● **Problem details**:
Copy exactly, and only, the lines from the one containing "The height and width of the screenshot is (372, 659)." through the last line of the records below.

━━━━━━━━

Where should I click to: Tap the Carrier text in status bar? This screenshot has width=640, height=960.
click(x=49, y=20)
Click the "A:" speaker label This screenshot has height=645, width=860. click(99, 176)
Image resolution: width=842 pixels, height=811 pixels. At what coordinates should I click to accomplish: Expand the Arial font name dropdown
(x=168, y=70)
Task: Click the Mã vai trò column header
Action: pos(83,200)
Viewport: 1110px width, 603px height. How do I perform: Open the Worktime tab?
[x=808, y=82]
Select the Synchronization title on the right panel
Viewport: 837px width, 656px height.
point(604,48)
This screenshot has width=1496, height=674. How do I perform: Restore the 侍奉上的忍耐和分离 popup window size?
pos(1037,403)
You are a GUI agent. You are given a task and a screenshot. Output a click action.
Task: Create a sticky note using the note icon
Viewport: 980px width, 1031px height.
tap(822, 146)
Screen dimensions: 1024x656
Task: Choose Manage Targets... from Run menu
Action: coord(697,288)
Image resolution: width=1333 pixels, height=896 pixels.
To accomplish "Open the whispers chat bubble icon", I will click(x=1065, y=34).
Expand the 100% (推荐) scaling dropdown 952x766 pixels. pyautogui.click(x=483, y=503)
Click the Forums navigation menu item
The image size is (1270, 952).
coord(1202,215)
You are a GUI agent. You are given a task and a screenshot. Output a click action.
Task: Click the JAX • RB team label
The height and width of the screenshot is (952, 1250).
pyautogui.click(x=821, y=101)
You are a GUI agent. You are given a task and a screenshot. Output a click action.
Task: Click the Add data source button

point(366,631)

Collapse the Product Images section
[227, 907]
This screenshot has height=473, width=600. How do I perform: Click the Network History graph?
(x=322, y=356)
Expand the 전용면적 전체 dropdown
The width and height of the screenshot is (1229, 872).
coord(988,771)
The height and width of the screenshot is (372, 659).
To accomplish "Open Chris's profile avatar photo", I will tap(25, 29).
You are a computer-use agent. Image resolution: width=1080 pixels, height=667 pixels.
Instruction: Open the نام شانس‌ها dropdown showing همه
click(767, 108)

━━━━━━━━

● **Answer for this exercise**:
The height and width of the screenshot is (372, 659).
To accomplish "Open Chris's profile avatar photo", I will tap(25, 29).
You are a computer-use agent. Image resolution: width=1080 pixels, height=667 pixels.
Instruction: Open the نام شانس‌ها dropdown showing همه
click(767, 108)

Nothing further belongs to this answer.